To allow impeachment of appellant with his prior conviction refuses to recognize the statutory reduction of his conviction from felony to misdemeanor status. It also imposes on appellant in this case the consequences of a prior felony despite a decision by the trial judge in the original case to treat the offense otherwise. Assuming the original trial judge had a reason for the lenient treatment in the first instance, we now frustrate that rationale by ignoring the mitigation built in to the original sentence.
The majority faults appellant’s argument by noting that the record does not contain formal notice or recognition of appellant’s rehabilitation. This is overly formalistic. Lack of official recognition of rehabilitation should not preclude reducing offense status where the party involved has met all of the statutory requirements for such a reduction and essentially achieved a “de fac-to” rehabilitation. Also, the majority’s analogy to State v. Clipper, 429 N.W.2d 698, 700-01 (Minn.Ct.App.1988) does not appear determinative. In Clipper the question of applying Minn.Stat. § 609.13 is specific to the Sentencing Guidelines which require assignment of “one [criminal history] point for every felony conviction * * * for which a stay of imposition of sentence *456was given before the current sentencing.” Minnesota Sentencing Guidelines II.B.l.
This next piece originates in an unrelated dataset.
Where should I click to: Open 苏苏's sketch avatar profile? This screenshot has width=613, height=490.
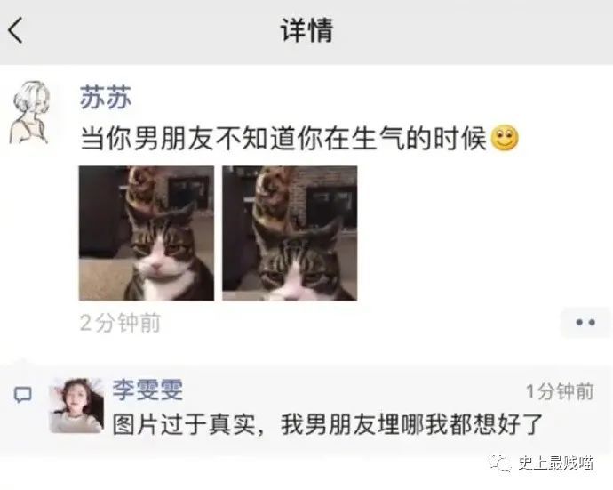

No such parallel directive explicitly referring to a stay of imposition is present in Minn.R.Evid. 609. As such the analogy to Clipper is not absolute.
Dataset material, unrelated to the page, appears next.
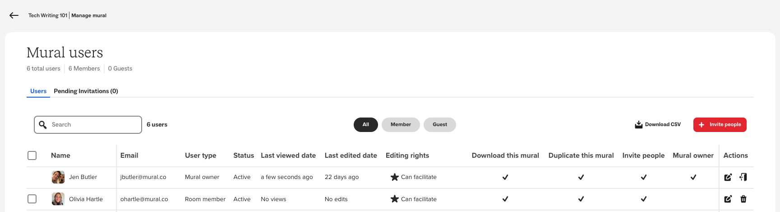Click Olivia Hartle's facilitator star icon
Screen dimensions: 780x212
click(x=394, y=199)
My concern on this issue centers on the majority’s presumption that Minn.Rule Evid. 609 and its direction to the court to look to the status of the conviction as of the date of the conviction governs over Minn.Stat. § 609.13, subd. 1(2) and its felony reduction instructions. I submit that the statute takes precedent over the rule and should be given effect before the court makes impeachment decisions under rule 609. This would avoid misleading future defendants not aware that a plea to a “misdemeanor” with a stayed sentence may have future effects much harsher than those traditionally associated with a “misdemeanor.”
II.
Also, allowing impeachment of appellant with his prior conviction leaves me with misgivings about the potential for prejudice, the age of the conviction, and the use of the cautionary instruction. All are troubling.
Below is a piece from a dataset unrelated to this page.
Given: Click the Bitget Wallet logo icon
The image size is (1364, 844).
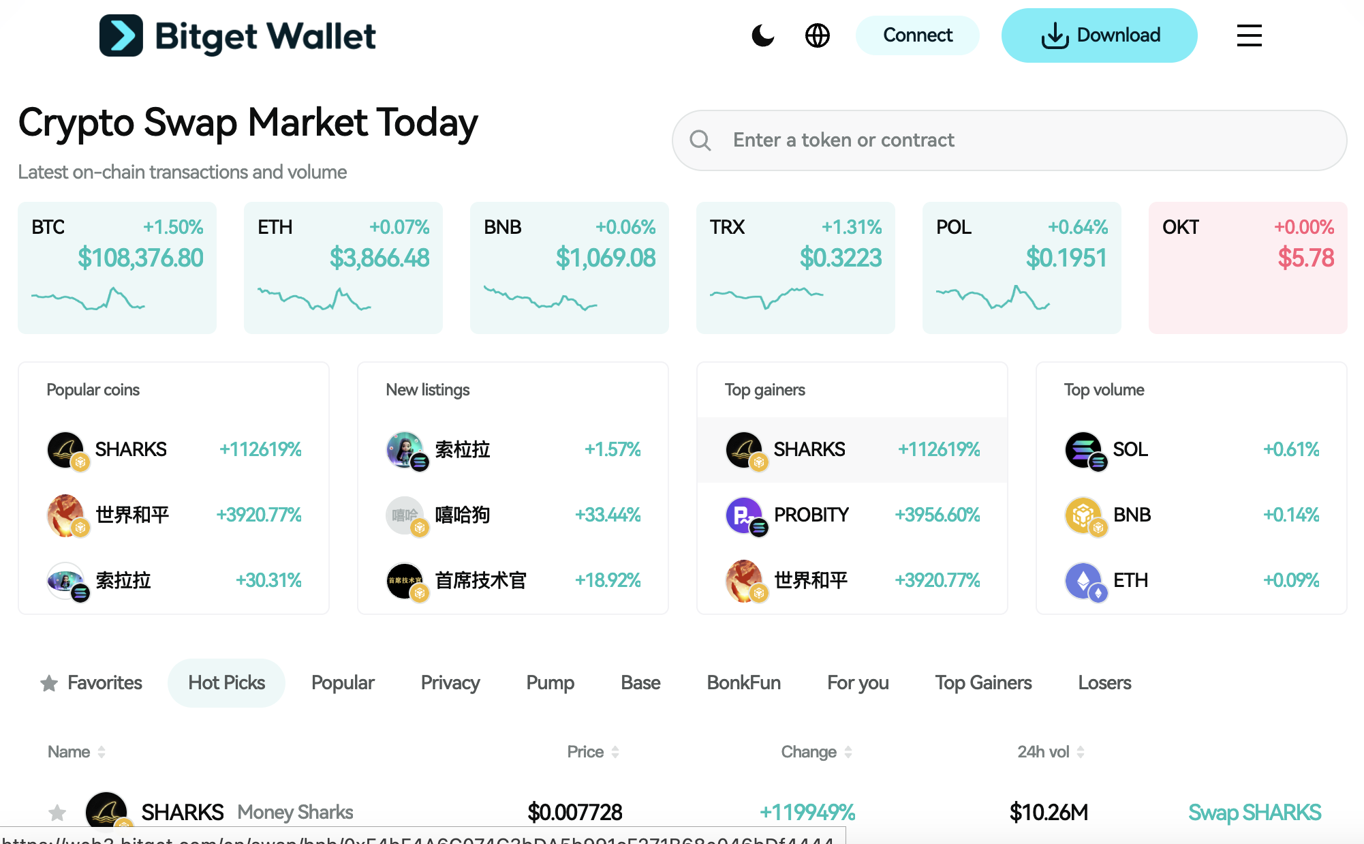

Despite the ten year time limit on admission of prior convictions articulated by Minn.R.Evid. 609(b), and also recognizing the breadth of the trial court’s discretion in making evidentiary rulings, the use of a nine year old conviction for aggravated assault in the present case is still disconcerting. Initially, the conviction is quite old. This does not militate for its use at trial. Secondly, given the similarity of aggravated assault and the making of terroristic threats, allowing the use of the prior conviction in this case could have produced substantial prejudice against appellant, and it is not at all obvious that such prejudice was outweighed by the probative value of the prior conviction. As already observed, aggravated assault has little to do with veracity.
Lastly, case law assumes that prejudice problems can be remedied by an appropriate cautionary instruction telling the jury not to consider something deemed inappropriate. To have such prejudice pointed out to the jury by counsel at the time of the objection, highlighted by the court in a cautionary instruction, and perhaps, in the case of a cautious judge, reiterated just before the jury retires, certainly does nothing to mitigate, and probably aggravates by cumulative effect, a defendant’s already undesirable position. Because of both the quality and quantity of other evidence already on the record implicating defendant in the events of July 3, 1987, the argument for admission of appellant’s prior conviction for aggravated assault appears far from convincing.